Mrs. Powers and Gilligan met the specialist from Atlanta at the station. In the cab he listened to her attentively.

“But, my dear madam,” he objected when she had finished, “you are asking me to commit an ethical violation.”

“But, surely, Doctor, it isn't a violation of professional ethics to let his father believe as he wishes to believe, is it?”

“No, it is a violation of my personal ethics.”

“Then, you tell me and let me tell his father.”

“Yes, I will do that. But pardon me, may I ask what exactly is your relation to him?”

“We are to be married,” she answered, looking at him steadily.

“Oho. Then that is quite all right. I will promise not to say anything before his father that can disturb him.”

He kept his promise. After lunch he joined her where she sat on the shaded quiet veranda. She put aside her embroidery frame and he took a chair, puffing furiously at his cigar until it burned evenly.

“What is he waiting for?” he asked suddenly.

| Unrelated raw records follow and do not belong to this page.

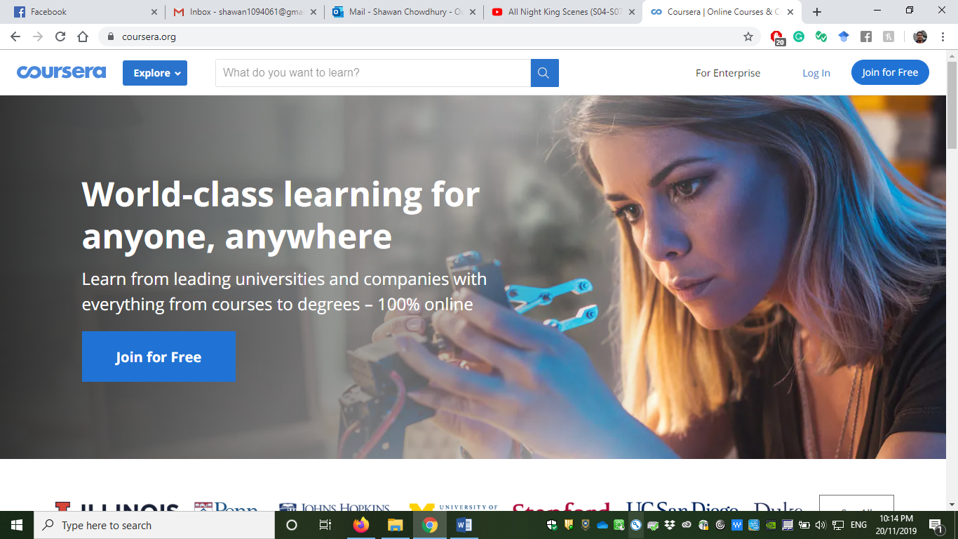958x539 pixels.
Task: Open the AdBlock extension showing 20
Action: click(777, 37)
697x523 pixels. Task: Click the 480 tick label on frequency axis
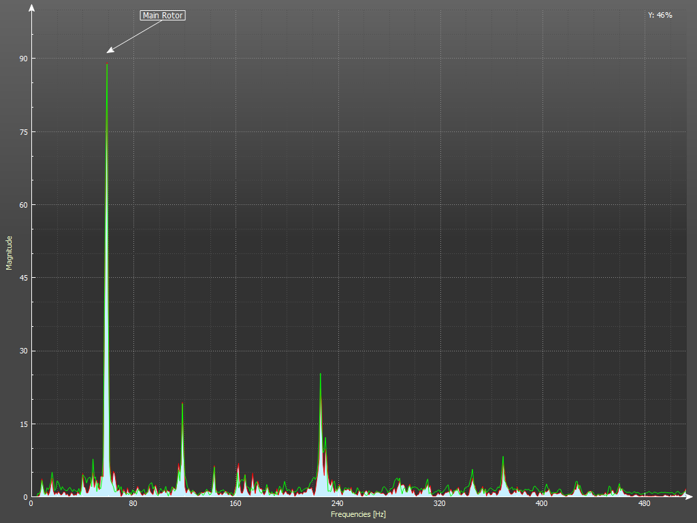[644, 504]

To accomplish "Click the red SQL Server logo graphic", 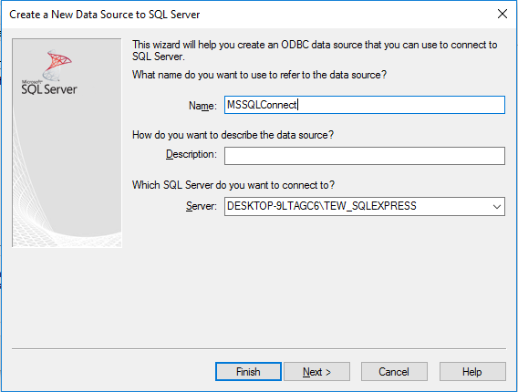I will tap(58, 65).
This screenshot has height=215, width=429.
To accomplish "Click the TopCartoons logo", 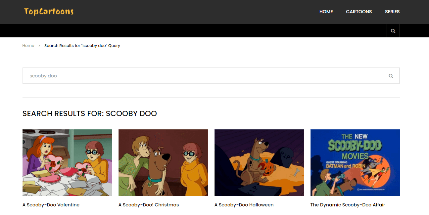I will tap(49, 12).

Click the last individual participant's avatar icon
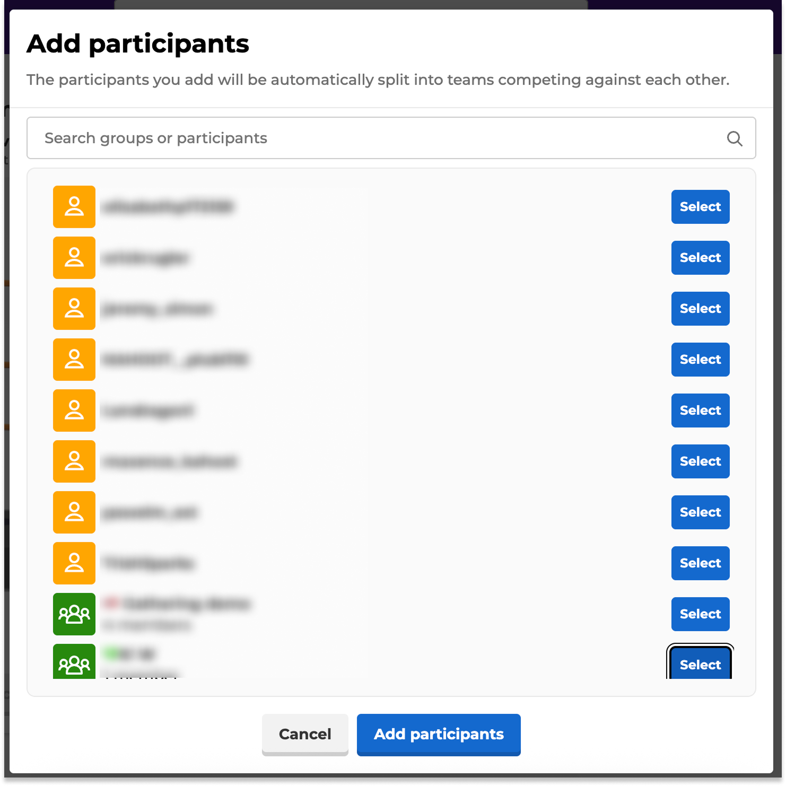(74, 563)
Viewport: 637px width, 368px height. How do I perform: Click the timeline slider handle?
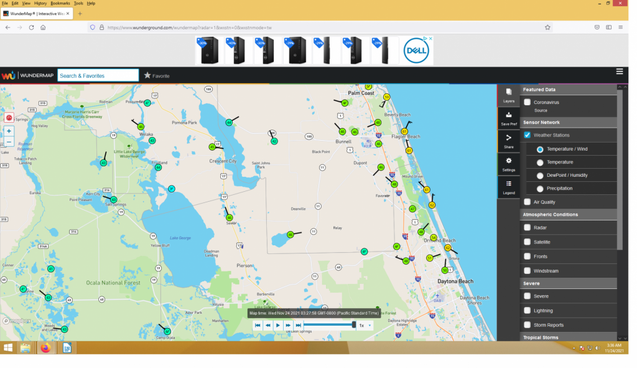pyautogui.click(x=354, y=324)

“Waiting for?” she repeated.

He flashed her a keen grey glance. “There is no ultimate hope for him, you know.”

“For his sight, you mean?”

“That's practically gone now. I mean for him.”

“I know. That's what Mr. Gilligan said two weeks ago.”

“M'm. Is Mr. Gilligan a doctor?”

“No. But it doesn't take a doctor to see that, does it?”

“Not necessarily. But I think Mr. Gilligan rather overshot himself, making a public statement like that.”

She rocked gently. He veiled his head in smoke, watching the evenly burning ash at the cigar tip. She said:

“You think that there is no hope for him, then?”

“Frankly, I do.” He tilted the ash carefully over the balustrade. “He is practically a dead man now. More than that, he should have been dead these three months were it not for the fact that he seems to be waiting for something. Something he has begun, but has not completed, something he has carried from his former life that he does not remember consciously. That is his only hold on life that I can see.” He gave her another keen glance. “How does he regard you now? He remembers nothing of his life before he was injured.”

She met his sharp, kind gaze a moment, then she suddenly decided to tell him the truth. He watched her intently until she had finished.

“So you are meddling with Providence, are you?”

“Wouldn't you have done the same?” she defended herself.

“I never speculate on what I would have done,” he answered shortly. “There can be no If in my profession. I work in tissue and bone, not in circumstance.”

“Well, it's done now. I am in it too far to withdraw. So you think he may go at any time?”

“You are asking me to speculate again. What I said was that he will go whenever that final spark somewhere in him is no longer fed. His body is already dead. Further than that I cannot say.”

“An operation?” she suggested.

“He would not survive it. And in the second place, the human machine can only be patched and parts replaced up to a certain point. And all that has been done for him, or he would have never been released from any hospital.”